During the tail-end of his career Alfred Hitchcock began to dabble in the horror genre and over the course of a few years developed two of the finest examples going. In 1960 Psycho was released and became one of his most popular and enduring works, then 3 years later he developed what could ostensibly be called a ˜monster film’ in The Birds.
Young socialite Melanie Daniels (Tippi Hedren) meets Mitch Brenner (Rod Taylor) in a bird shop in San Francisco. Intrigued by him, she finds his address and travels there in secret to deposit a couple of love birds, which he was trying to find in the shop. However he notices her travelling across a lake away from the home and rescues her after she is attacked inexplicably by a seagull. As the two become closer, attacks from birds become more frequent across town, leading to a full-on assault by the animals against the townsfolk.
Riddled with allegory, as most Hitchcock films are, The Birds is open to a variety of interpretations. Starting with an innocent encounter between two believable, if slightly dull characters, Hitchcock toys with conventions of horror. There’s little in terms of foreshadowing of what is to come, other than the title of course. It feels for all the world like a quaint relationship drama. Then, suddenly and inexplicably a seagull attacks and pandemonium ensues. An odd change in pace ensues, but one which Hitchcock handles with a breathless ease as the bird attacks increase in frequency and brutality.
Arguable the two most memorable scenes involve Hedron screaming, stranded in a phone booth as the birds fly, suicidally into it. It’s a moment of utter chaos that epitomizes the idea of nature fighting back against the spread of humanity. But the far more effective moment sees our heroine sitting by a children’s playground, while behind her the climbing bars, slowly and menacingly fill with more and more birds. It is disconcerting because it creates a sense that not only are the birds capable of societal thought, but they are also capable of psychological intimidation.

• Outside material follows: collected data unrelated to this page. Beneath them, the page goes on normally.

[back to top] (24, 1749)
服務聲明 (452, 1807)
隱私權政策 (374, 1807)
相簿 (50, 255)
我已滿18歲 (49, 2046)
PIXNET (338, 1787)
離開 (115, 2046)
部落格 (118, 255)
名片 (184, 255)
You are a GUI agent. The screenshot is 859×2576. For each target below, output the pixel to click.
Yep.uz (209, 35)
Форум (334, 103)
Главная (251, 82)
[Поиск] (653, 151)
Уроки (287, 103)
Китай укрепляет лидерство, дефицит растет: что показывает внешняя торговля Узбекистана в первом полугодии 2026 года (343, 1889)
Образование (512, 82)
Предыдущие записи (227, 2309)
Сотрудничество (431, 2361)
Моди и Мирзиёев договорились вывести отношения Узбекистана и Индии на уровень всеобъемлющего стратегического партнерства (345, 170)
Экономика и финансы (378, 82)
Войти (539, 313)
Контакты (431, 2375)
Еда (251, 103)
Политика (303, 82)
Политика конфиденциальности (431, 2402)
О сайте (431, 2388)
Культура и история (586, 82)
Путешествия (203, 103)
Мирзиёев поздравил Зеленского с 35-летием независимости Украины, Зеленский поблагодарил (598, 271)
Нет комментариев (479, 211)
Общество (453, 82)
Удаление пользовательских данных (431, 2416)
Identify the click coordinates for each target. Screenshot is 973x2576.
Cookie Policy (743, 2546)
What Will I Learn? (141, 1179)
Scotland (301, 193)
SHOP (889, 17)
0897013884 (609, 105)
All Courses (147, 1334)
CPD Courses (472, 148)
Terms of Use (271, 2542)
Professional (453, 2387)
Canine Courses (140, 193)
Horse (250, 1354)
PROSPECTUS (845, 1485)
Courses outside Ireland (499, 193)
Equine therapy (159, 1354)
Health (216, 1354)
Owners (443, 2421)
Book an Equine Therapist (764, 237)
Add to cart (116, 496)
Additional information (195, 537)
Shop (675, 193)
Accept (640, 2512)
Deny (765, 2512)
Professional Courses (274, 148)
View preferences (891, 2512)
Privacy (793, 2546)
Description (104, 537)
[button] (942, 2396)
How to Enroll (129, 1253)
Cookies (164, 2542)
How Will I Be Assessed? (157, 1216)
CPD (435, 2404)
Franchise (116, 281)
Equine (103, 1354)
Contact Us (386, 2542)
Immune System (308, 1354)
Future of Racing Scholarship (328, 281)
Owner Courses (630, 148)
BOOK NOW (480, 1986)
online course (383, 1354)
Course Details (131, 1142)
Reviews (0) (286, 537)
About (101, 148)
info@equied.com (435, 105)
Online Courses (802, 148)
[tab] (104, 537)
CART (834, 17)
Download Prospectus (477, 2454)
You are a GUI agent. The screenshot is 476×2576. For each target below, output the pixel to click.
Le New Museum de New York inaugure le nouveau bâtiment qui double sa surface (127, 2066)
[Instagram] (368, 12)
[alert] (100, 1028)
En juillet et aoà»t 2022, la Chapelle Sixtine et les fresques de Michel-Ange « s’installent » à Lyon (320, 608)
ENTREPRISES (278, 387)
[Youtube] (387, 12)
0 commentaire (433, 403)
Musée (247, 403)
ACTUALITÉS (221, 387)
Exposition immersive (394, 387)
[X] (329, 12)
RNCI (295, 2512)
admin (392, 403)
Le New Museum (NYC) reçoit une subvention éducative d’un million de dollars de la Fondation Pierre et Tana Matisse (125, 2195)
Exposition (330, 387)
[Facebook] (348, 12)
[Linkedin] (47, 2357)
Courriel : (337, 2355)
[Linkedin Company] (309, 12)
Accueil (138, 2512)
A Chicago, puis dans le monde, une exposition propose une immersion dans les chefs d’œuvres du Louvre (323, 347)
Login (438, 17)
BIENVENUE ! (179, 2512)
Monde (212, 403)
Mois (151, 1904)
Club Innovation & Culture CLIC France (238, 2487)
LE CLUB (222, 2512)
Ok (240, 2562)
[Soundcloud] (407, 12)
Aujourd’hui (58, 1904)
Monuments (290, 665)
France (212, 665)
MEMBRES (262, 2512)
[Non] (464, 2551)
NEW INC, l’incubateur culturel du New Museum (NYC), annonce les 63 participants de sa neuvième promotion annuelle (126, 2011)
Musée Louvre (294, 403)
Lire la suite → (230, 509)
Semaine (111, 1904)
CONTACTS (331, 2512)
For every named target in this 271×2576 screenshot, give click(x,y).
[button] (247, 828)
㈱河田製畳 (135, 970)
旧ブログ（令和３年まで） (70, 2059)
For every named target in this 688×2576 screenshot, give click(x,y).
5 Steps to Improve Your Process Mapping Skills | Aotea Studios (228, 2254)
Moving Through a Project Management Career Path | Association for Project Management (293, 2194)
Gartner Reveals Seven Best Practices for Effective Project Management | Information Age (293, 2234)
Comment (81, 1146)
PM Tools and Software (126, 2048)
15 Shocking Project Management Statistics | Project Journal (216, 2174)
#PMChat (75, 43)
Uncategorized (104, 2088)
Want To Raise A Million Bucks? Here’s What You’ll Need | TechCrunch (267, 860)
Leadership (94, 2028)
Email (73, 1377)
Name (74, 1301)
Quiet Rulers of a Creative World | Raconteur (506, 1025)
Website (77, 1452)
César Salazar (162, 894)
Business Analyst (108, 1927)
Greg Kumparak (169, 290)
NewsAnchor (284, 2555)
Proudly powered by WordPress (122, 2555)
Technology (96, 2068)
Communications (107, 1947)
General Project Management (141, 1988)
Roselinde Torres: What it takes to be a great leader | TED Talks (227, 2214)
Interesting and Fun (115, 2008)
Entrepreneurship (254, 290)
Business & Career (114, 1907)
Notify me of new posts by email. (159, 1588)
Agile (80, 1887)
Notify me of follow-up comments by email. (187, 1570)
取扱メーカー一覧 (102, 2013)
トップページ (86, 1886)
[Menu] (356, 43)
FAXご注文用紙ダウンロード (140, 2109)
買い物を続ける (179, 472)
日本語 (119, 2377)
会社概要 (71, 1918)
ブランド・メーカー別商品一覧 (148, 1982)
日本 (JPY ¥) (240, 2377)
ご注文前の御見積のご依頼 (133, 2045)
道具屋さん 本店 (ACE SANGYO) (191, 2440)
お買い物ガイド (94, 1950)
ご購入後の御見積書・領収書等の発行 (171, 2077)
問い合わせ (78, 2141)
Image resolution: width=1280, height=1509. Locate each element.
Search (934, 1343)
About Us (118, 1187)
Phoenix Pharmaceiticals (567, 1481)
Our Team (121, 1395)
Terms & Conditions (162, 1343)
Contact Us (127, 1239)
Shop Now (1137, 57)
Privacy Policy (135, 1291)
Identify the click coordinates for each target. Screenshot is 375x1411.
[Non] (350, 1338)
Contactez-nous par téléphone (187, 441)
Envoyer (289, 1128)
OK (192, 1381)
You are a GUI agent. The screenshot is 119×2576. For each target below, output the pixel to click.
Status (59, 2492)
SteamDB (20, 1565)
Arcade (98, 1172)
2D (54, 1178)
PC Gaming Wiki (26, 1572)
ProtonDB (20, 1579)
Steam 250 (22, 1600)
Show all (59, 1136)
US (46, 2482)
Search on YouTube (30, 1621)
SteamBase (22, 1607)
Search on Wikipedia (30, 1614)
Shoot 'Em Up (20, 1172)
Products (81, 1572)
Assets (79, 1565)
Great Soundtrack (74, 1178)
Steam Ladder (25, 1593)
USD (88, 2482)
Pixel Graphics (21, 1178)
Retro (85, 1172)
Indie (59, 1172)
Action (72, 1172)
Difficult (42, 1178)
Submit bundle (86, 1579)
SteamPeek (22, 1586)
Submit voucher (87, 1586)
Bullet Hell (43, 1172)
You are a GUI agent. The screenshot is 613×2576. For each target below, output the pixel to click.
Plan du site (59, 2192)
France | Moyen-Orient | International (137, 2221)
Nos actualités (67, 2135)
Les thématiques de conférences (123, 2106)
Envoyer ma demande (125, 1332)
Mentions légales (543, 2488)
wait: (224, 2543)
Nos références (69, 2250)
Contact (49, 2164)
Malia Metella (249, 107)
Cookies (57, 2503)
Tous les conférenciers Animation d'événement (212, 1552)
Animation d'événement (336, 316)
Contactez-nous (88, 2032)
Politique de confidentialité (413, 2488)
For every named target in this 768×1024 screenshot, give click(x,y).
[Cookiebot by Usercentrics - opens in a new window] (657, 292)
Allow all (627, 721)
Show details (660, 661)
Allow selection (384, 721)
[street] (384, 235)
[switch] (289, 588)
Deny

There is an argument that the birds of the title are actually some variation of the Furies from classical mythology. The furies were winged creatures who hounded their victims as penance for, among other things, violation of the natural order and notably matricide. The fact that the birds initially target the jealous ex-lover of Mitch, played with beauty and danger by Suzanne Pleshette before switching focus to Mitch’s house seems to support the hypothesis. Mitch’s house is where his overbearing mother (Jessica Tandy) keeps him under her stern, watchful gaze, no doubt inviting thoughts of matricide.
But regardless of intention or note, there can be no denying the quality of The Birds. Often overlooked in favour of Psycho, it is a sublime investigation of numerous human emotions and character inter-relations, laced with sweet black comic moments. A film that could so easily have fallen into camp pastiche or overwrought melodrama, but in the hands of Hitchcock remains, decades later, a masterpiece in horror film-making.